- Born: 1966 (age 59–60) Kenya
- Citizenship: Kenya
- Education: University of Southern Queensland
- Occupations: Businesswoman, public administrator
- Years active: 1987–present
- Title: Former United Nations Secretary General for Human Resources
- Term: October 2014 – April 2017
- Predecessor: Catherine Pollard

= Carole Wainaina =

Kenyan businesswoman and public administrator

Carole Wamuyu Wainaina was the United Nations Assistant Secretary-General for Human Resources from October 2014 till April 2017, replacing Catherine Pollard. Prior to this appointment announced on 25 September 2014 by United Nations Secretary-General Ban Ki-moon, Ms. Wainaina was Chief Human Resources Officer and a member of the Executive Committee at Royal Philips in the Netherlands. She is currently working as the chief operating officer for Africa50 Infrastructure Fund.

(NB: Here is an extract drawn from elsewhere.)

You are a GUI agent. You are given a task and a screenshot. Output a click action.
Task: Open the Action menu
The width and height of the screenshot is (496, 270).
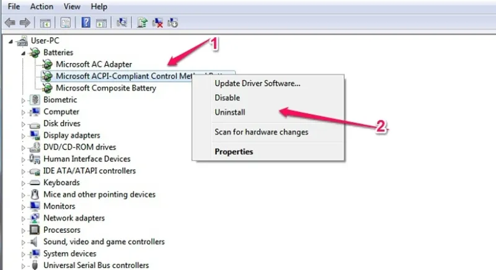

==Biographical Information==
Ms. Wainaina was born in the year 1966 in Kenya. She has extensive experience in various areas of management including human resources strategy, leadership development, change management and driving organizational transformation. She started her career as a management consultant at Price Waterhouse Coopers in Kenya. She has held high-level positions with Royal Philips and Coca-Cola. In 1998, Ms. Wainaina was offered her job at Coca-Cola and she moved with her two children to London. During her thirteen years at Coca-Cola, she held various positions such as President of the Coca-Cola Africa Foundation, Chief of Staff of the Chairman and CEO, and Group Human Resources Director Eurasia and Africa. At Royal Philips, she held her position on the Executive Committee for three years from 2011 to 2014. She also worked at the Kenya Wildlife Service as the Special Assistant to the Director Richard Leakey.

==Education==
Ms. Wainaina holds a Bachelor of Business Degree from the University of Southern Queensland in Australia, where she majored in Human Resources Management and Marketing.